EXERCISE TASKS ▸
a: According to the article on hunger and climate change below, how many people have already been displaced in Somalia by drought?
b: List every underlying factor that, according to the report cited in the article on hunger and climate change below, adds to the burden of high food, fuel, and fertilizer prices.
c: Continue the article on food waste, hunger, and climate change below from its final sentence.

SELECTED TEXT ▸

____________________

Around the world, a broad array of efforts are being launched to tackle two pressing global problems: hunger and climate change.
The United Nation Sustainable Development Goals Report 2022 had some depressing news. Four years of progress against poverty made in achieving the 17 sustainable development goals has been erased due to the Covid-19 pandemic.
The report also cites inflation and Russia’s war in Ukraine as turning global hunger from a “crisis into a catastrophe.” The price of food, fuel, and fertilizers comes on top of underlying factors such as poverty, inequality, inadequate governance, poor infrastructure, and low agricultural productivity, the report outlines.
The world is facing its third global food price crisis in 15 years and famine is likely to be officially declared in Somalia in the coming months, where at least one million people have already been displaced due to devastating drought conditions.
For centuries, people used everything they could: the stalk of a banana tree, vegetable peels, a carrot that grew twisted underground. Now throwing food out seems to be the normal thing to do.

Tackling the food problem by rescuing “waste” food
In Seoul, Korea, garbage cans automatically weigh how much food gets tossed in the trash. In London, England, grocers have stopped putting date labels on fruits and vegetables to reduce confusion about what is still edible, reports the New York Times.
And in California, supermarkets are required to give away – not throw away – food that is unsold but fine to eat. Governments and entrepreneurs around the world are working to tackle two pressing global problems: hunger and climate change.
Food waste is a big problem worldwide. Worldwide, food that ends up in landfills accounts for 8 to 10 percent of greenhouse gas (GHG) emissions annually, and that is at least double the emissions from aviation
According to estimates from the Food and Agriculture Organization of the United Nations, that is enough food to feed more than a billion people. Today, 31 percent of the food that is grown, shipped, or sold is wasted.

____________________

INFORMATION SUPPLIED ▸
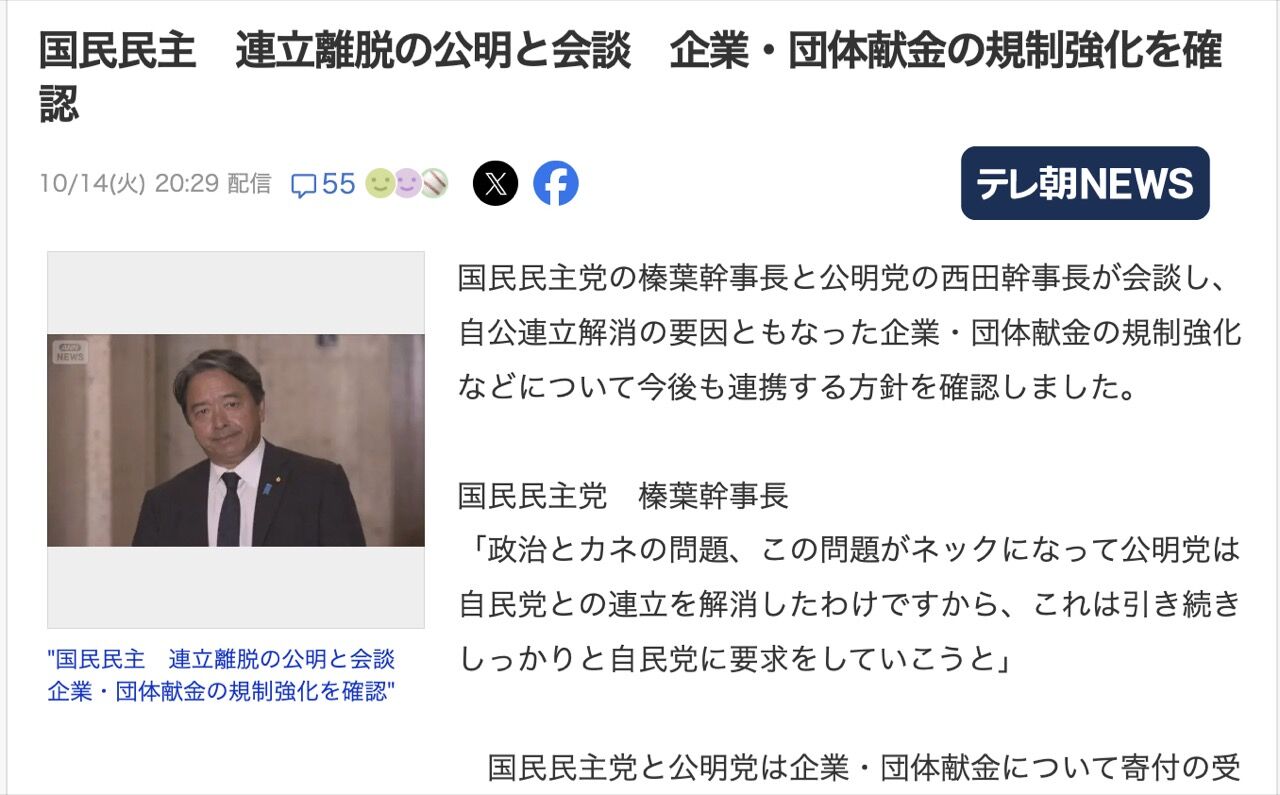Select the purple smiley reaction icon
Screen dimensions: 1280x795
click(406, 183)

____________________

RESPONSES FOR EACH TASK ▸
a: At least one million people.

b: Poverty, inequality, inadequate governance, poor infrastructure, and low agricultural productivity.

c:
This makes the prevention of food waste the highest priority, and when prevention is not possible, the food waste hierarchy ranks the food waste treatment options from preferred to least preferred based on their negative environmental impacts.
“It’s sobering that 828 million people are undernourished today and many of them are children who should not be suffering in a world with so much food and wealth,” Concern Worldwide Chief Executive Dominic MacSorley said.

What is being done?
In the United States, we have food banks, as do other countries, that give food to those who need it. One start-up makes it easier for people to buy misshapen produce that grocery stores don’t want, and another has developed an invisible, plant-based coating to make fruits last longer.
In Asia, Europe, and the United States, several new mobile apps offer discounts on restaurant food that’s about to be thrown out.
Last year, China’s leader, Xi Jinping, began a “clean plate” campaign, calling for an end to the “shocking and distressing” squandering of food, even cracking down on video bloggers who eat excessive amounts of food on camera.
When it comes to food security, Mr. Xi said, Chinese citizens should maintain a sense of crisis because of vulnerabilities exposed by the coronavirus pandemic.
It all boils down to this: Worldwide, a lot of food is produced but not eaten, even as people go hungry. And that is shameful.